WHAT YOU ARE ASKED TO DO:
Please give the material from the line containing "Viewport: 1179px width, 782px" through the end of the material as a JSON list of strings, one string per line, with blank lines omitted. Leave the pictures out of your answer.
begin
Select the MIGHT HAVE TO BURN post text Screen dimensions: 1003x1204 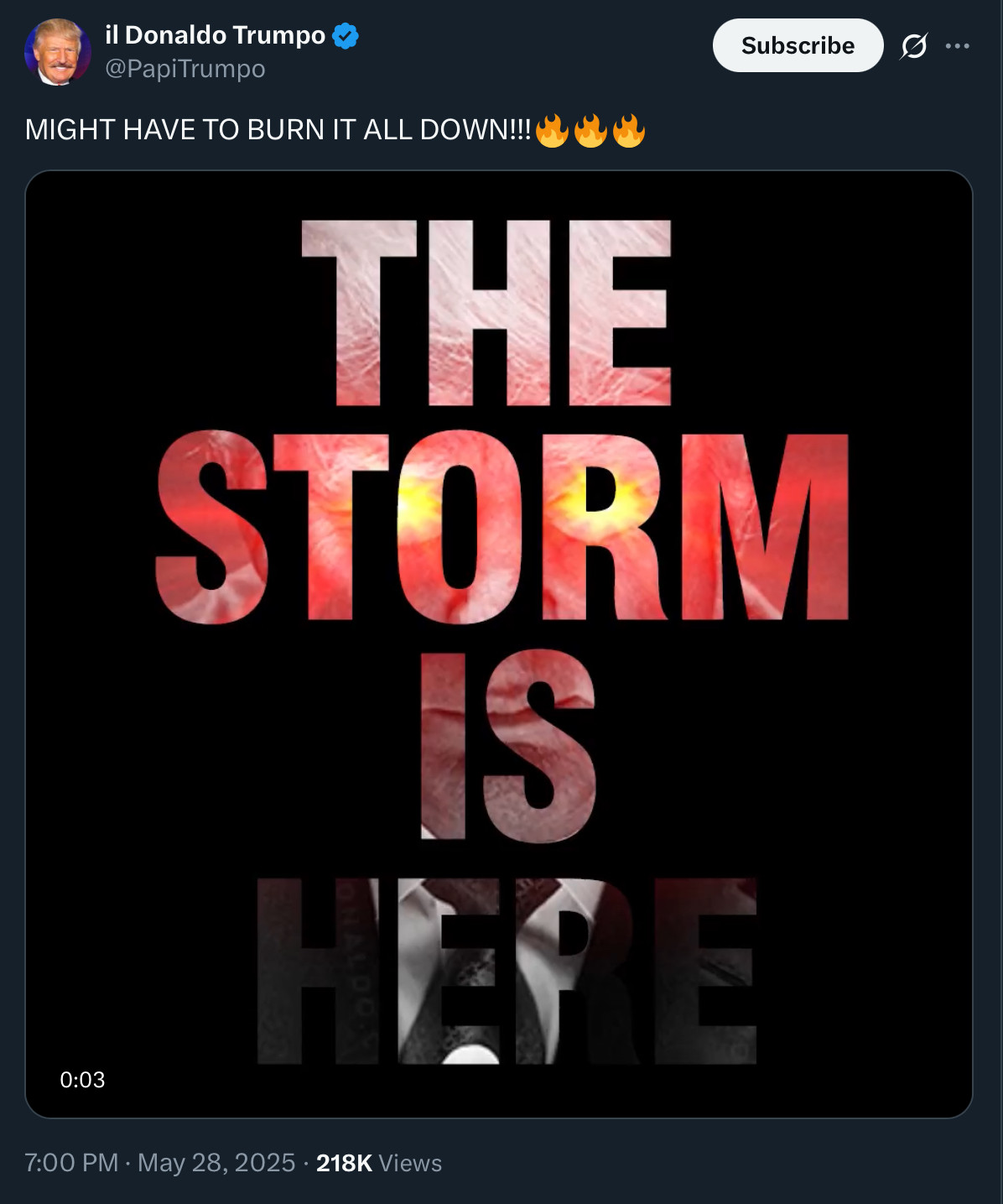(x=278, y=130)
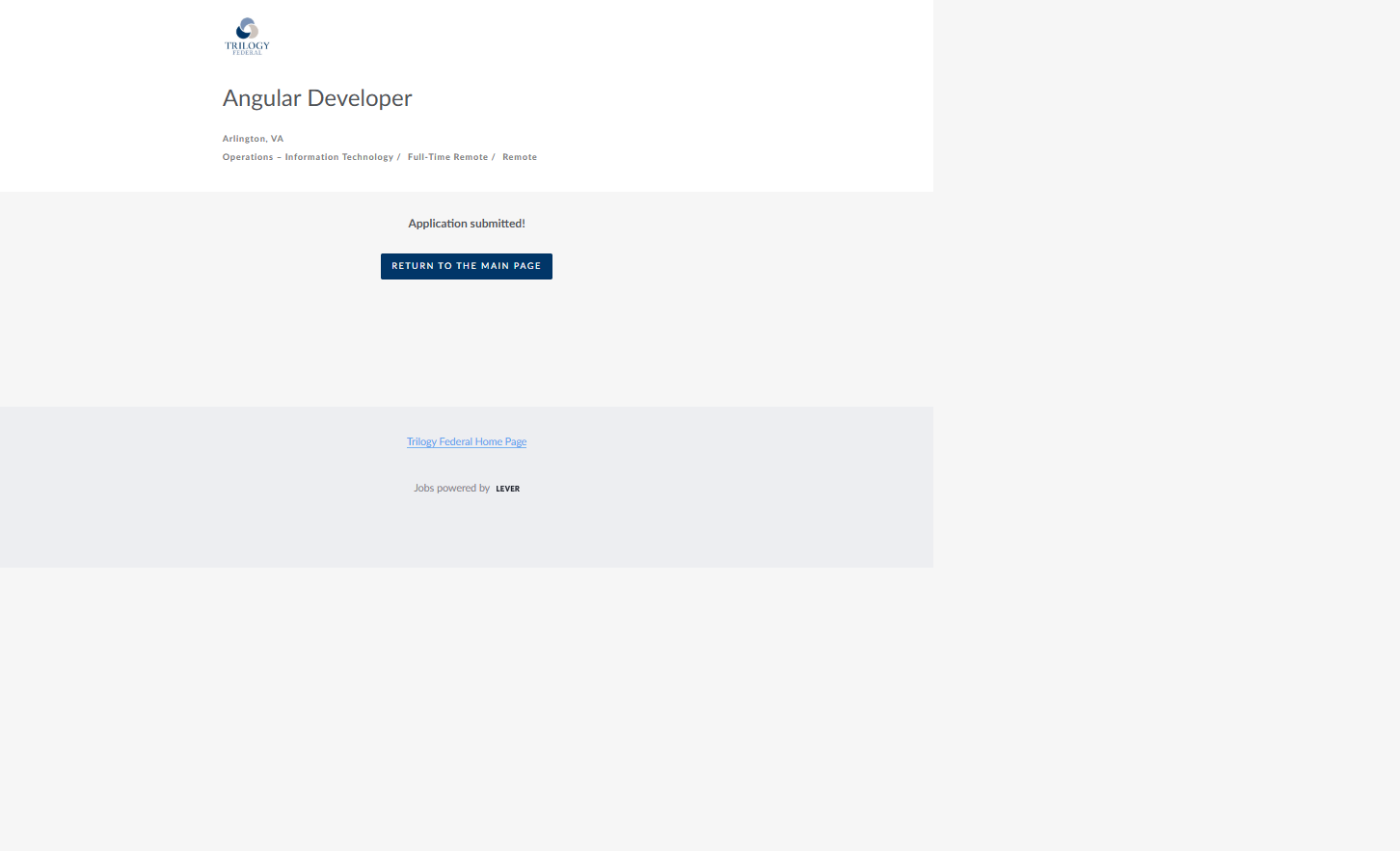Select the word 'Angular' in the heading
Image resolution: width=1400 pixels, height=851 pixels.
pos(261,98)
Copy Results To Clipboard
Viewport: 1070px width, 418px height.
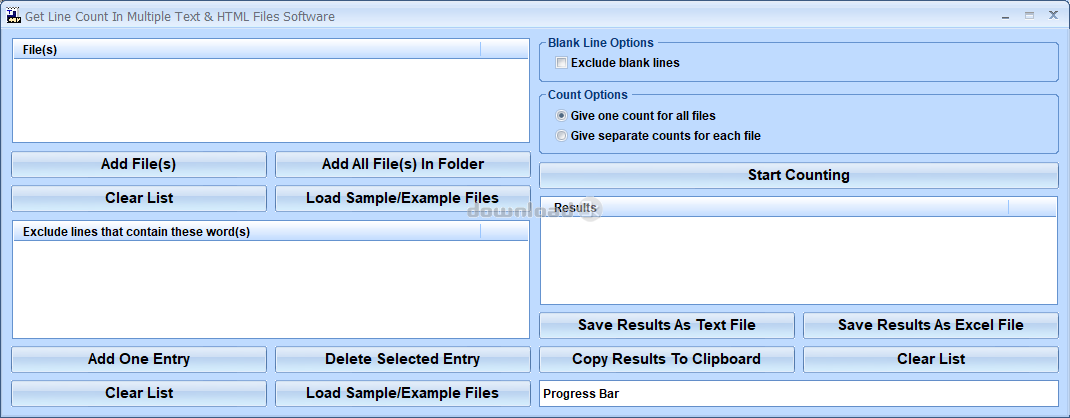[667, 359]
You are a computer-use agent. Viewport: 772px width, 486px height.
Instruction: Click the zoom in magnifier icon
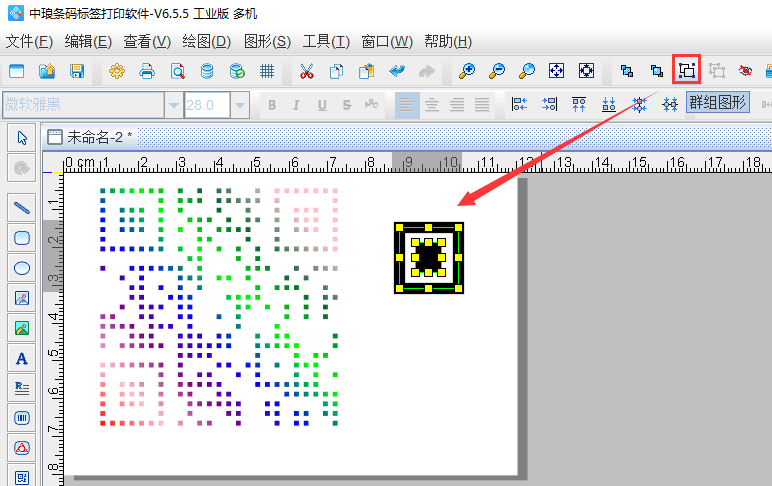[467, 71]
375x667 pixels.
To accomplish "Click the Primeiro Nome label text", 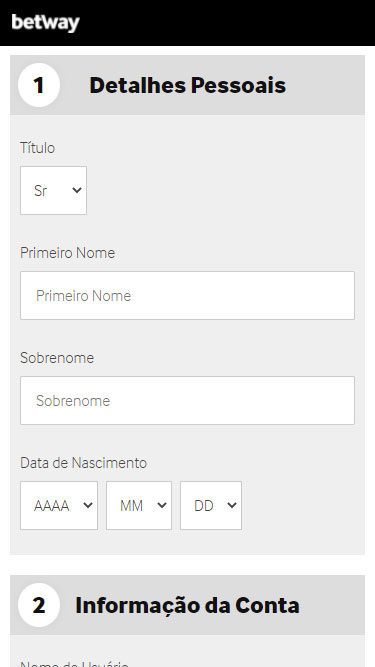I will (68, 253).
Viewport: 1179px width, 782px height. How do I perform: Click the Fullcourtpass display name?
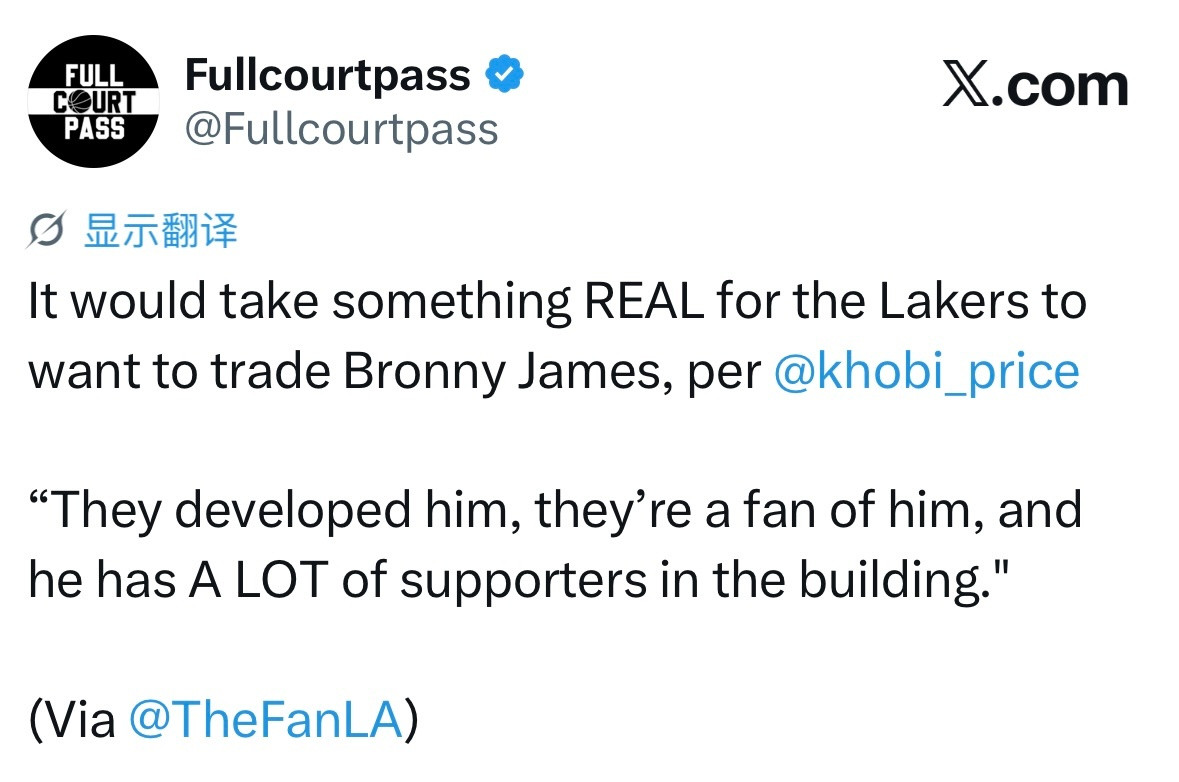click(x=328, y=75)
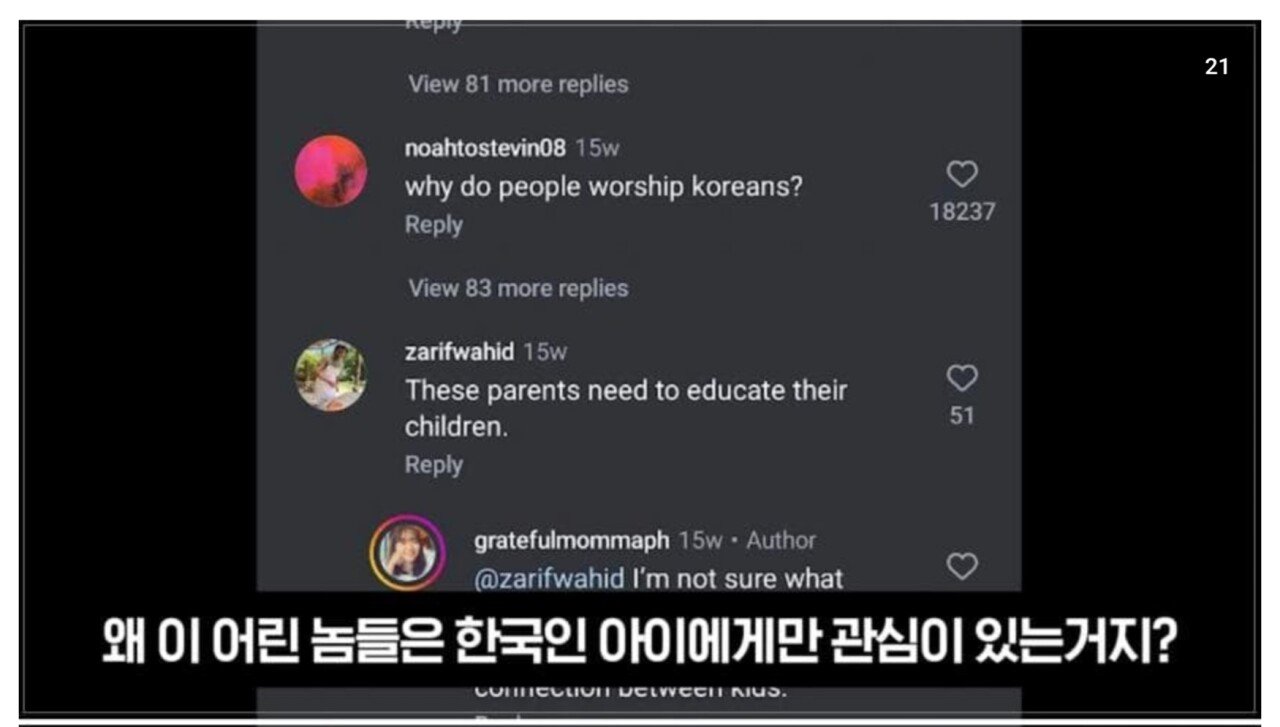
end
PROBLEM SOLUTION:
[
  "Viewport: 1179px width, 782px height. How do I perform: Click the Fullcourtpass display name?",
  "click(x=328, y=75)"
]